ANOTHER VIEWPOINT: More help needed from state to reverse youth suicide trend

It is difficult for adults to even hear or read the statistics regarding youth suicide. Yet, those jarring figures can lead to better help for struggling young people.

Fifty-seven Indiana children died by suicide in one year, 2016, the Indiana Youth Institute reports. Nationwide, a total of 1,309 kids ages 5 to 12 took their own lives from 1999 to 2015, according to the U.S. Centers for Disease Control and Prevention. Suicide is the second-leading cause of death for Hoosiers ages 15 to 24. One in five Indiana high school students considered ending their life in the past year, according to the Indiana State Department of Health Youth Risk Behavior Survey, and one in six had made a plan to attempt suicide.

Those studies are sobering. Still, those numbers emerged as a basis for legislation working its way through the Indiana General Assembly this month and offering hope to families and friends of kids coping with mental illnesses.

The action could save lives and should become law.

Senate Bill 192 would extend the time for psychiatric hospitals to provide services to a Medicaid recipient child. Five days of treatment would make hospital stays more effective than the current limit of three days provided under Medicaid, health care professionals said. The extension would also reduce the number of re-admissions necessary, often one or two days after a young patient completes a three-day stay. Uninterrupted stays would be more cost efficient than short stays followed by re-admissions.

Under the current system, 90% of appeals through Medicaid for stays longer than three days get denied, said Dr. Darla Hinshaw, a child and adolescent psychiatrist at Vigo County’s Harsha Behavioral Center.

Comprehensive diagnosis and treatment of young people is not an instantaneous process. “There is a lot of work that goes into determining what the issues are, and there is so much dysfunction in the families,” said Roopam Harshawat, the CEO at Harsha. “It is a team approach. We do a lot of collaboration with teachers, families and (Indiana Department of Child Services) to treat them and to get the adequate amount of information. All of this takes time.”

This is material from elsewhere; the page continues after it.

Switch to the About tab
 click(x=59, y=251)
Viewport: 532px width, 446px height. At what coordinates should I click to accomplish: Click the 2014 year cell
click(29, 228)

The proposed law would not involve an increase in state spending, according to its authors, Jon Ford, a state senator from Terre Haute, and fellow Republican Sen. Ronald Grooms of Jeffersonville. A surplus of appropriated funds gets reverted back into the state budget each year. In 2019, $182 million in unused Medicaid funds went back into the general fund. Such dollars would fund the extended psychiatric hospital stays for kids.

Each layer of help matters, given the rising number of young Hoosiers contemplating and attempting suicide. Existing efforts, and the expanded services through Senate Bill 192, can help reverse the trend and brighten the future of kids across Indiana.